Cette particularité sert aussi de
première base
pour une définition plus rigoureuse.
Les échelles granulométriques, qui
définissent les particules constitutives des roches
sédimentaires selon un critère de taille, sont
nombreuses, mais identifient généralement les
argiles
comme les particules les plus fines : la classification de
Wenthworth appelle argiles (clays ) les particules
inférieures à3,9 micromètres (cf.
figure ci
dessous ).
En tant que roches sédimentaires, les argiles sont des mélanges de minéraux, dominés par un type, dit minéraux argileux (cf. plus loin), auxquels elles doivent leurs propriétés. Néanmoins, en fonction des autres minéraux présents,de la texture de la roche, de son aspect ou de ses propriétés, de son contenu en matière organique, ou de l'utilisation qu'en fait l'homme, de nombreuses catégories sont distinguées :
D'après la texture :argilites (roches argileuses sédimentaires non litées), shales (roches litées), argiles schisteuses ou schistes argileux, etc...
# D'après les minéraux associés : argilites calcaires (ou marnes), marnes dolomitiques, argilites sableuses, marnes sableuses, shales sableux, marnes à gypse, etc...>
# D'après le faciès : argilites bigarrées, marnes rubanées, argiles à varves, argiles plastiques, argiles à silex, etc...
# D'après la matière organique contenue : marnes à Foraminifères, shales à poissons, argilites à plantes, shales bitumineux, etc...
# D'après son usage par l'homme : argiles réfractaires, marnes à ciment, argiles smectiques (terre à foulon, bentonites, argiles à dégraisser), etc...(cf. chap.3)
Enfin, une analyse chimique globale des roches argileuses peut se reporter sur un diagramme triangulaire, mais cela ne permet pas de séparer différentes classes d'argiles.
L'examen de roches argileuses au microscope montre que la plupart des minéraux sont des paillettes silicatées, en général plus petites que les micas, mais apparentés à ceux-ci, physiquement et optiquement. On définit donc cette fois les argiles en tant que famille minérale appartenant aux phyllosilicates. Pour éviter les confusions, il est donc préférable de parler de "minéraux argileux", ou phyllites.
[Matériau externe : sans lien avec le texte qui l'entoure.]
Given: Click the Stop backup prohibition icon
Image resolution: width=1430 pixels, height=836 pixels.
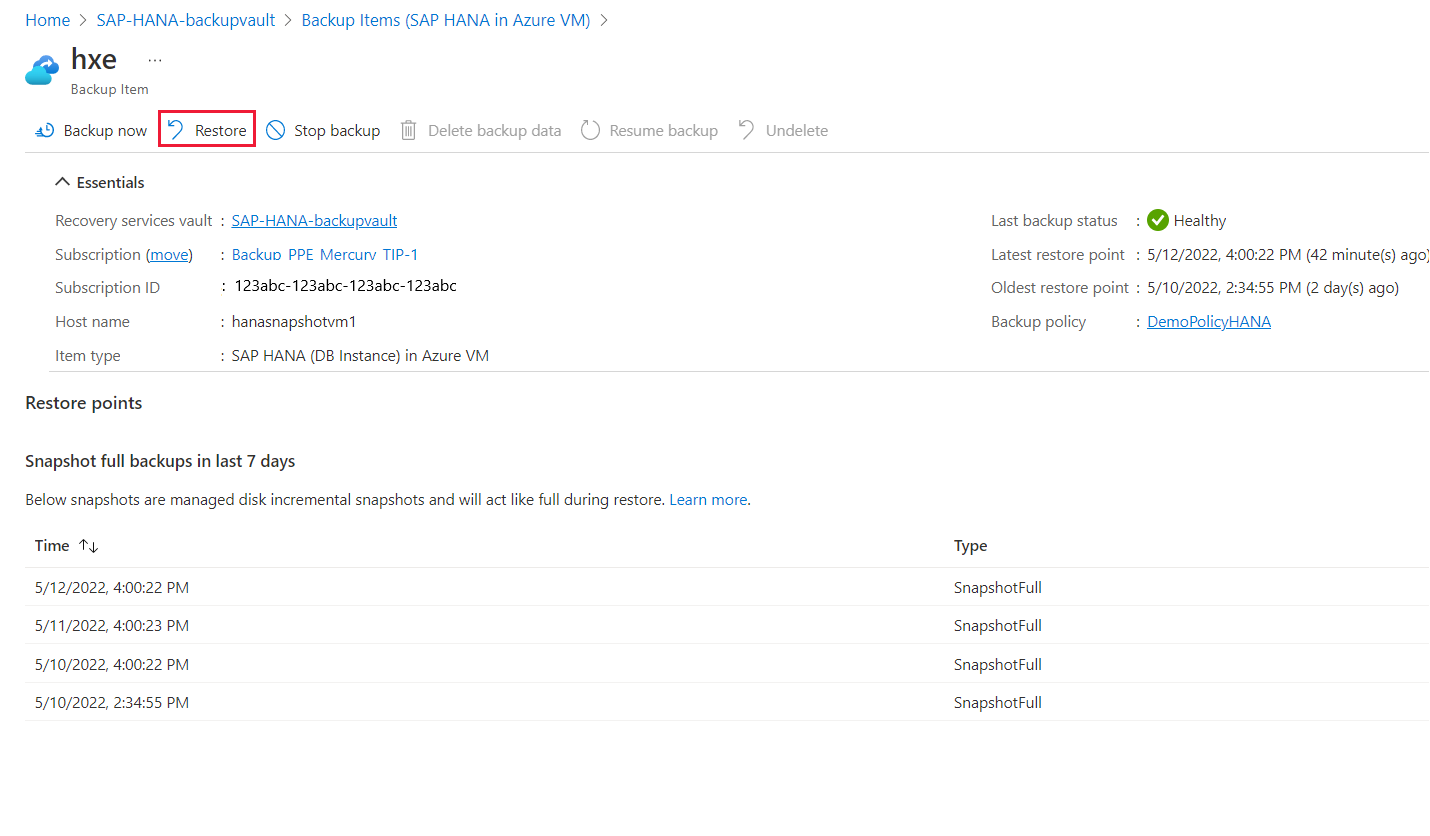Looking at the screenshot, I should click(x=277, y=130).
Au microscope optique toujours, certains de ces minéraux peuvent être distingués :
# la kaolinite, en petits
feuillets hexagonaux
s'empilant parfois en boudins,
# la chlorite, de couleur verte
caractéristique,
# attapulgite et sépiolite
en
fibres
Ces cas sont cependant rares, d'où la nécessité de méthodes d'études spécifiques.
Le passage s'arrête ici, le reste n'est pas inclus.